*CHALLENGE A*:
In the post about converted JPEG file sizes, what output resolution are the images being saved at?

====== TEXT BLOCK

I am then batch processing, but cannot understand why, when the new image is saved, it is larger than the original image by some 20%.

Within DPP, I have the image quality for conversion set to 8, which I presume is OK, it is being saved as an Exif-JPEG with an output resolution of 300dpi, which is the same resolution I am scanning at.

Does this sound correct? I am e-mailing the photos for publication so want to do them at a decent quality.

I am just curious, as it does not seem logical to me that if I am not saving at the maximum quality of 10 when converting, that the converted file size is larger than the original. :shrug:
 
if you've created any additional detail (or enhanced any noise!) by sharpening the file, it'll make the file larger. To illustrate this, create a file in your editor the same size as your image file. Make this empty file all white, and save it at the same image quality setting you're using. Then compare the file sizes. The all white block will be much, much smaller than a normal picture. The more often the colour changes from one pixel to the other, the less compression you'll get.

============
====== GIVEN RECORDS

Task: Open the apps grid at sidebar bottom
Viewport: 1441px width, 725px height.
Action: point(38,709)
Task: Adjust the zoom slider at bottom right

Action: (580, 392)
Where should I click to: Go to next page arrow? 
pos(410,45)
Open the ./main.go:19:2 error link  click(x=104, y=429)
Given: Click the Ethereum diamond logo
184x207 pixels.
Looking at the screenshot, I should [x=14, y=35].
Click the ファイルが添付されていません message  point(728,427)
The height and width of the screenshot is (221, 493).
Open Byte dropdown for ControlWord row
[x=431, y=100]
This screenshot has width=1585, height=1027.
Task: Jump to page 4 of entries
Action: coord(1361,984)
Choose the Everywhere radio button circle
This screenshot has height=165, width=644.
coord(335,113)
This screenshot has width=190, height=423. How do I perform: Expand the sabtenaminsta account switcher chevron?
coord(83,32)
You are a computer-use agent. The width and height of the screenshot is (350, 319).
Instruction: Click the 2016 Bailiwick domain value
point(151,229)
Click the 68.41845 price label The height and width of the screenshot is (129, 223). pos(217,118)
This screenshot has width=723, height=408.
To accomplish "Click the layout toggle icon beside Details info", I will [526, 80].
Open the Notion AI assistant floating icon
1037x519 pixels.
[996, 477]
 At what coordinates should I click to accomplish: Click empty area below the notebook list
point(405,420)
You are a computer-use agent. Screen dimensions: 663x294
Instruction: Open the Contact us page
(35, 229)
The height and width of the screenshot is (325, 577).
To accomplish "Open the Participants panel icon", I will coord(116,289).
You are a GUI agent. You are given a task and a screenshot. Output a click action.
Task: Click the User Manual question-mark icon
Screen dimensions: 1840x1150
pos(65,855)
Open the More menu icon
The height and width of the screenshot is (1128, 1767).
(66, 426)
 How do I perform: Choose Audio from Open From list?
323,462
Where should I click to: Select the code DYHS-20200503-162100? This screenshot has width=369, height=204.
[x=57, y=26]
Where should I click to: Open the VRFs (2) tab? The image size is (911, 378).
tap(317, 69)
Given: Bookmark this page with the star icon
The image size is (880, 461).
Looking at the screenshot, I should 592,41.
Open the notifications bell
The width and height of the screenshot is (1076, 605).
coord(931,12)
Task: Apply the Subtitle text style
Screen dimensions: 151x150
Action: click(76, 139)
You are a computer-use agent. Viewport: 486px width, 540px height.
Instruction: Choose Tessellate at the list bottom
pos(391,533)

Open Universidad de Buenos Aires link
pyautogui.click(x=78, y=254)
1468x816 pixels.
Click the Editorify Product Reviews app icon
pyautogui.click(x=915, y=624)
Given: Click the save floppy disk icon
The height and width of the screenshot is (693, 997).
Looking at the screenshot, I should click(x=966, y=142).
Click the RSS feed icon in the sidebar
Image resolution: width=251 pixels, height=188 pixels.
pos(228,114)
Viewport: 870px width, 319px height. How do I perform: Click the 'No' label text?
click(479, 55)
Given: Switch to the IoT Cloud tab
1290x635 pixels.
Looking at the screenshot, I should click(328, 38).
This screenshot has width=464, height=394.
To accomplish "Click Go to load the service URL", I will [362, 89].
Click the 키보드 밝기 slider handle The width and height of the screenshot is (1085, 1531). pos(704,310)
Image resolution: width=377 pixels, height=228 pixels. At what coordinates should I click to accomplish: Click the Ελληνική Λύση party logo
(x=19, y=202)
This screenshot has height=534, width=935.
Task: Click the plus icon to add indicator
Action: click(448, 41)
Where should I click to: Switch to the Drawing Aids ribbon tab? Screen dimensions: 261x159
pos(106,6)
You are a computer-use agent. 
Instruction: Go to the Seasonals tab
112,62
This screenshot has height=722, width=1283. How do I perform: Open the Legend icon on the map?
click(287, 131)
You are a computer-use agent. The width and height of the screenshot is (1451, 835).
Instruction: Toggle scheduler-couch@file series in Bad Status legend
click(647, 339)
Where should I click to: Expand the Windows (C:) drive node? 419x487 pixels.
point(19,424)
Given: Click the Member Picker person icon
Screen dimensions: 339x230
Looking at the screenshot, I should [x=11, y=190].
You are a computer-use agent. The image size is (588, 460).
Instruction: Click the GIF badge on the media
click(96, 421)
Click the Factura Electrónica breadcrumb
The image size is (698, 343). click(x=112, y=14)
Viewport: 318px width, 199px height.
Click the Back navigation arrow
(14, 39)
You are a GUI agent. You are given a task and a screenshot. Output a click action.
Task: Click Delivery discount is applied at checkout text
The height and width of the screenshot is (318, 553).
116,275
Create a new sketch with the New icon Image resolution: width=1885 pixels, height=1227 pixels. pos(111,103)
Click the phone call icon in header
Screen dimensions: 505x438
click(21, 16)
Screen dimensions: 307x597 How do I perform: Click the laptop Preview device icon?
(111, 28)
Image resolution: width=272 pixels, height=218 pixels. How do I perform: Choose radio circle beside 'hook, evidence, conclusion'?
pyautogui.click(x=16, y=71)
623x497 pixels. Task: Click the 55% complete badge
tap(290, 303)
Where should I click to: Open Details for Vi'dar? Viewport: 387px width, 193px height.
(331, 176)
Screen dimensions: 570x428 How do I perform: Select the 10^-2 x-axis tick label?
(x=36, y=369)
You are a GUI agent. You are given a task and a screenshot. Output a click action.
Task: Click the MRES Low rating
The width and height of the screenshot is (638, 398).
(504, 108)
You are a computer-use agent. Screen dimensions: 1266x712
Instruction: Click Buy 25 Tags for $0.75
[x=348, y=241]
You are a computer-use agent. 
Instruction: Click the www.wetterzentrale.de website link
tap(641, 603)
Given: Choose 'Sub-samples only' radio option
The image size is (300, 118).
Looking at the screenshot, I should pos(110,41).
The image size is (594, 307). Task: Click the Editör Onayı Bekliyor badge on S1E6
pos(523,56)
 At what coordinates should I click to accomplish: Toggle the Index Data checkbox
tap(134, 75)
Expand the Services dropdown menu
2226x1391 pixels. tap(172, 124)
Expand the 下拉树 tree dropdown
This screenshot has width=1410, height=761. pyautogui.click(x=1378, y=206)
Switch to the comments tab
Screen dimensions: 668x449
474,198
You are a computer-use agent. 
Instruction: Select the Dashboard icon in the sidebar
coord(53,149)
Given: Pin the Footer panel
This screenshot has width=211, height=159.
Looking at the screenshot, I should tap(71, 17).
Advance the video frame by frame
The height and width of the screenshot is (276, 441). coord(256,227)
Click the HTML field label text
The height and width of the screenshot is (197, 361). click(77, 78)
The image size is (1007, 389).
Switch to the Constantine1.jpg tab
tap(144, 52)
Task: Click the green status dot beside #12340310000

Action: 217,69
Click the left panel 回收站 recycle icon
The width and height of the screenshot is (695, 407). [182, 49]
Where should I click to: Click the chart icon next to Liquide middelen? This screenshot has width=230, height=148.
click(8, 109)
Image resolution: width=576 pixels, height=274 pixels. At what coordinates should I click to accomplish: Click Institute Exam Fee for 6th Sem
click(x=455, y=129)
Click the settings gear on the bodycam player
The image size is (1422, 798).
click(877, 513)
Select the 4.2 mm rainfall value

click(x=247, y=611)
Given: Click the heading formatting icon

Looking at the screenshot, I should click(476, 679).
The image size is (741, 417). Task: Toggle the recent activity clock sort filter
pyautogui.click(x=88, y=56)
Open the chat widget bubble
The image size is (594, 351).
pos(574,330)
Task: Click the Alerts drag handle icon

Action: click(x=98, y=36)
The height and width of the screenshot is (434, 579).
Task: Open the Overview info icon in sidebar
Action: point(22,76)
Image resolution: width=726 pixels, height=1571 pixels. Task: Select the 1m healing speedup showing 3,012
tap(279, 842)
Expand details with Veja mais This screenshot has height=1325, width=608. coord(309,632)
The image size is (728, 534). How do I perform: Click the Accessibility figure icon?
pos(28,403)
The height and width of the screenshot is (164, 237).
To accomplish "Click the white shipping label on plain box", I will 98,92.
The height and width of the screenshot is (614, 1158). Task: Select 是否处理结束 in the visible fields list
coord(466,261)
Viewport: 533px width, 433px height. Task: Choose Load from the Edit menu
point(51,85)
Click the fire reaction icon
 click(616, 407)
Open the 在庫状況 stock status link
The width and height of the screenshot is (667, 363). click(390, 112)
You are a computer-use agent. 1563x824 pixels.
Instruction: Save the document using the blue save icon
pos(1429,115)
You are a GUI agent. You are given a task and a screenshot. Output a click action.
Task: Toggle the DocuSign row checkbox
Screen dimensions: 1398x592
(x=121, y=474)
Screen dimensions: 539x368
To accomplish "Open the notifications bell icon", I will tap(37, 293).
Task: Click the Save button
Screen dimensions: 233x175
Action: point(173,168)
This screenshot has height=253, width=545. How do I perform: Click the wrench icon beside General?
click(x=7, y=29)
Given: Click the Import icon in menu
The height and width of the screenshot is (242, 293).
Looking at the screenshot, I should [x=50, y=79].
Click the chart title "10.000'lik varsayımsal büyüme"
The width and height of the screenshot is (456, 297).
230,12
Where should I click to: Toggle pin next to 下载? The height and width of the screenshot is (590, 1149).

============

*CHALLENGE B*:
From the saved data entries, output the lines starting at the one that contains "Given: Click the Ethereum diamond logo" and ending after the one that contains "point(151,229)".

*EXPECTED OUTPUT A*:
300dpi

*EXPECTED OUTPUT B*:
Given: Click the Ethereum diamond logo
184x207 pixels.
Looking at the screenshot, I should [x=14, y=35].
Click the ファイルが添付されていません message  point(728,427)
The height and width of the screenshot is (221, 493).
Open Byte dropdown for ControlWord row
[x=431, y=100]
This screenshot has width=1585, height=1027.
Task: Jump to page 4 of entries
Action: coord(1361,984)
Choose the Everywhere radio button circle
This screenshot has height=165, width=644.
coord(335,113)
This screenshot has width=190, height=423. How do I perform: Expand the sabtenaminsta account switcher chevron?
coord(83,32)
You are a computer-use agent. The width and height of the screenshot is (350, 319).
Instruction: Click the 2016 Bailiwick domain value
point(151,229)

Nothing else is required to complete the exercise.